*Extracted text*
□ □ □ □ □ □ □
Scales. Ctenoid scales cover the flanks (Fig 9A and 9B). Because they overlap, only their somewhat thickened posterior margins are visible; radii are not preserved. A single row of relatively long and slender ctenii is present at the posterior scale margin. Scale width can be estimated to be 1.5–1.7% SL (measured below the second dorsal fin and close to the vertebral column). Transverse rows include 5–6 scales, longitudinal rows about 60. The hypural plates are covered with up to eight relatively rounded ctenoid scales with well preserved circuli. The head is scale-less. The lateral line is absent.

Pirskenius radoni Přikryl, 2014

2014 Pirskenius radoni n. sp.; Přikryl: 189, Figs 14.

General description. †Pirskenius radoni has similar body proportions as †P. diatomaceus, except that its head is slightly larger and the body is less elongate (Table 5). The scales of this species are not preserved. A re-examination of the holotype (MT PA1480) and paratypes (MT PA1482, 1483) revealed some additional details, which are reported in the following. For a complete and detailed description see Přikryl [17].

Table 5. Comparison of morphometric data (in % of SL) and meristic counts between the two species of †Pirskenius.

Head. The preserved remains of the premaxilla suggest the presence of a relatively high postmaxillary process, as in P. diatomaceus. The shape of the ectopterygoid resembles a strongly elongated triangle (rather than the 'L' shape depicted in Přikryl [17]). The endopterygoid is stick-like and located dorsally to the ectopterygoid. The palatine extends along half the length of the ectopterygoid, as in †P. diatomaceus. Přikryl [17] noted a clear maxillary process of the palatine and concluded that the palatine is L-shaped. However, the anterior part of the palatine is not clearly discernible. Preserved fragments of skeletal tissue suggest the presence of the maxillary process, but whether the ethmoid process was developed is not clear, because the vomer covers the area in which it would be expected. Since a short ethmoid process is present in †P. diatomaceus, and the palatine configuration is unlikely to vary between congeneric species, we assume that a short ethmoid process was also present on the palatine of †P. radoni; thus the palatine of †P. radoni was not exactly L-shaped.

The anterior ceratohyal bone shows a slightly concave dorsal margin and a strongly concave ventral margin; its anterior part is relatively narrow and it becomes about twice as deep in the posterior section. Seven branchiostegal rays are present. In size, shape, and configuration, they resemble those of †P. diatomaceus (see above).
□ □ □ □ □ □ □
[Collected data entries]
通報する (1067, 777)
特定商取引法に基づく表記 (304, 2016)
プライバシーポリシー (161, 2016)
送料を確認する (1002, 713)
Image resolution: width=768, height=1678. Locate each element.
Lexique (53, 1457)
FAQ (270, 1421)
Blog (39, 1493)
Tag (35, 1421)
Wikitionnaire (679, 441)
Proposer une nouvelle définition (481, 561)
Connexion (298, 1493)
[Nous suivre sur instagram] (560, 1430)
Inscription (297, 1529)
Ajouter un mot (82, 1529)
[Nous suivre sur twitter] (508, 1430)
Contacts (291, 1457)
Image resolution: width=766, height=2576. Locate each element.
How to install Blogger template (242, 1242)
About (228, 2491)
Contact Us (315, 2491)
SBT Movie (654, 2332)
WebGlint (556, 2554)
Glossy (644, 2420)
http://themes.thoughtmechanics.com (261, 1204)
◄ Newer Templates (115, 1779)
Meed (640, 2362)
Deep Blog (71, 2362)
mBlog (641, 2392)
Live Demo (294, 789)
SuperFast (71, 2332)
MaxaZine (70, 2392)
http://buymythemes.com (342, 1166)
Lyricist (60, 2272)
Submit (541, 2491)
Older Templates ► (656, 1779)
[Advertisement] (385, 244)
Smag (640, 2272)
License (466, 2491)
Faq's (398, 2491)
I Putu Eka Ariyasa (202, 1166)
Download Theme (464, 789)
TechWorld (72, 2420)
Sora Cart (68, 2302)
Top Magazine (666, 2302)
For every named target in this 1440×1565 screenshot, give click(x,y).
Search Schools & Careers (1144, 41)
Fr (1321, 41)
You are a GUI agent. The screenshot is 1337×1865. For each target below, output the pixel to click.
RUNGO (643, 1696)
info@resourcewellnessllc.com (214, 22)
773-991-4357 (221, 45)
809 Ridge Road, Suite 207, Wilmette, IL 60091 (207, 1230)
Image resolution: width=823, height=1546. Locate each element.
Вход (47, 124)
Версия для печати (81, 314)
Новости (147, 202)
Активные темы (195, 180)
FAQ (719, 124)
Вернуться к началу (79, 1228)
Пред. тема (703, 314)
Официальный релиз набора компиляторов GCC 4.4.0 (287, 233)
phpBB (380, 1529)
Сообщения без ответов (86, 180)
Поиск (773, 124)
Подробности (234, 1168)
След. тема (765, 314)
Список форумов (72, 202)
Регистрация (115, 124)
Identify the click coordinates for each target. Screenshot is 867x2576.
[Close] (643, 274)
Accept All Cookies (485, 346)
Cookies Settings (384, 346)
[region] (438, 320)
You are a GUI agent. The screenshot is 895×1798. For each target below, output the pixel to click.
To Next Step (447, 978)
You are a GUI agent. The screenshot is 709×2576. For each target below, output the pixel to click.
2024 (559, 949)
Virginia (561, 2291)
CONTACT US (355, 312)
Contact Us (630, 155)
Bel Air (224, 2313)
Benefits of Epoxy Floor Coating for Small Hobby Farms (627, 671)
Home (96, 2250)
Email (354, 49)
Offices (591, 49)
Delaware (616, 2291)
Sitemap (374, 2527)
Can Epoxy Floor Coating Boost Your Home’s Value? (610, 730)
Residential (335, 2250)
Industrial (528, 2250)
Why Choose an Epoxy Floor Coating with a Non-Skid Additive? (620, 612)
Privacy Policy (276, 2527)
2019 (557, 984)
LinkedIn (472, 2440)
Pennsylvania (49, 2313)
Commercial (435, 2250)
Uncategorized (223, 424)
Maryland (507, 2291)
□ □ □ □ □ □ □
*Tasks and exercises*
- A) Answer these questions from the Pirskenius text:
(i) How many scales make up the transverse rows, according to the paragraph on scales?
(ii) Which specimen number belongs to the holotype of †Pirskenius radoni?
(iii) How many branchiostegal rays are present?
- B) Set down the stretch of the Pirskenius text from "2014 Pirskenius radoni" through "species of †Pirskenius.".
- C) Does each statement agree with the Pirskenius text? Answer yes or no and quote the words that decide it.
(i) The head of †P. radoni is slightly smaller than that of †P. diatomaceus.
(ii) The endopterygoid lies dorsally to the ectopterygoid.
(iii) The vomer covers the area where the ethmoid process of the palatine would be expected.

*Responses*
- A)
(i) 5–6 scales
(ii) MT PA1480
(iii) Seven

- B)
2014 Pirskenius radoni n. sp.; Přikryl: 189, Figs 14.

General description. †Pirskenius radoni has similar body proportions as †P. diatomaceus, except that its head is slightly larger and the body is less elongate (Table 5). The scales of this species are not preserved. A re-examination of the holotype (MT PA1480) and paratypes (MT PA1482, 1483) revealed some additional details, which are reported in the following. For a complete and detailed description see Přikryl [17].

Table 5. Comparison of morphometric data (in % of SL) and meristic counts between the two species of †Pirskenius.

- C)
(i) No: "its head is slightly larger"
(ii) Yes: "The endopterygoid is stick-like and located dorsally to the ectopterygoid."
(iii) Yes: "because the vomer covers the area in which it would be expected"